1.pET­CDVH1 /BL21经IPTG诱导5 h；2. pET­CDVH2 /BL21经IPTG诱导5 h；3.BL21经IPTG诱导5 h；4. pET­28a(＋)/BL21经IPTG诱导5 h；5. pET­CDVH1/BL21无IPTG诱导5 h；6. pET­CDVH2 /BL21无IPTG诱导5 h；7.空白；8.蛋白分子质量标准

1. pET­CDVH1 /BL21 induced 5 h with IPTG；2. pET­CDVH2 /BL21 induced5 h with IPTG；3.BL21 induced 5 h with IPTG；4.pET­28a(＋)/BL21induced 5 h with IPTG；5.pET­CDVH1/ BL21 induced 5 h without IPTG；6.pET­CDVH2/ BL21 induced 5 h without IPTG；7.Blank；8.Protein Marker

图3　SDS­PAGE电泳分析表达产物

Fig.3　SDS­PAGE analysis of the expression products

2.4　免疫印迹分析

上述特异蛋白条带可被CDV Onderstepoort株多克隆抗体识别，表明该重组蛋白具有天然H蛋白的抗原性(图4)。
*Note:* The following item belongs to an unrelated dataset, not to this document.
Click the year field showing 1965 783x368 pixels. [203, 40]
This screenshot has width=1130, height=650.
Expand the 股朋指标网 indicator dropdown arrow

1.蛋白分子质量标准；2.pET­CDVH1表达产物；3.pET­CDVH2表达产物

1.Protein Marker；2. Expressed product of pET­CDVH1；3.Expressedproducts of pET­CDVH2

图4　表达产物的免疫印迹分析

Fig.4　Analysis of the expressed product by Western blot

3　讨论

近年来，随着犬瘟热病毒的自然感染宿主范围的不断扩大，其危害也越来越大。国内外在CDV生态学、生物学特征鉴定、分离株的序列及诊断方面进行了研究，而针对其功能基因克隆表达方面的研究则仅见于CDV参考株的报道[9]。对于可能更具研究价值的临床分离株的研究则未见报道。本研究采用PET­28a高效表达系统成功表达了H全基因编码的蛋白，弥补了对云南分离株研究的空缺。

H蛋白是诱导机体产生中和抗体的主要蛋白之一，是抗CDV免疫的重要抗原，抗CDVH蛋白单克隆抗体(McAb)具有中和病毒活性，对实验鼠的保护力强于抗F蛋白的McAb，抗CDVH蛋白7个抗原决定簇中的6个McAb能中和CDV，阻止CDV的感染。CDV通过H蛋白吸附到细胞表面的受体上，因此，H蛋白决定CDV宿主的特异性，并协助F蛋白使CDV以囊膜与宿主细胞膜发生融合的方式进入宿主细胞，特别在启动细胞融合上起重要作用[10]。由此可见，H蛋白可用于CDV的免疫预防，且具有一定的诊断价值，其抗体可用于CDV感染的诊断或流行病学调查。本研究成功表达了H蛋白，为CDVH基因的进一步研究打下了基础。

SDS­PAGE和Western blot试验表明，H基因两片段的重组融合蛋白分别约34ku，并且具备天然蛋白的关键性抗原表位。可见，虽然原核表达系统不能对表达产物进行糖基化、磷酸化等化学修饰作用，但表达产物可为免疫监测、制备单克隆抗体过程中的筛选和基因工程疫苗提供材料。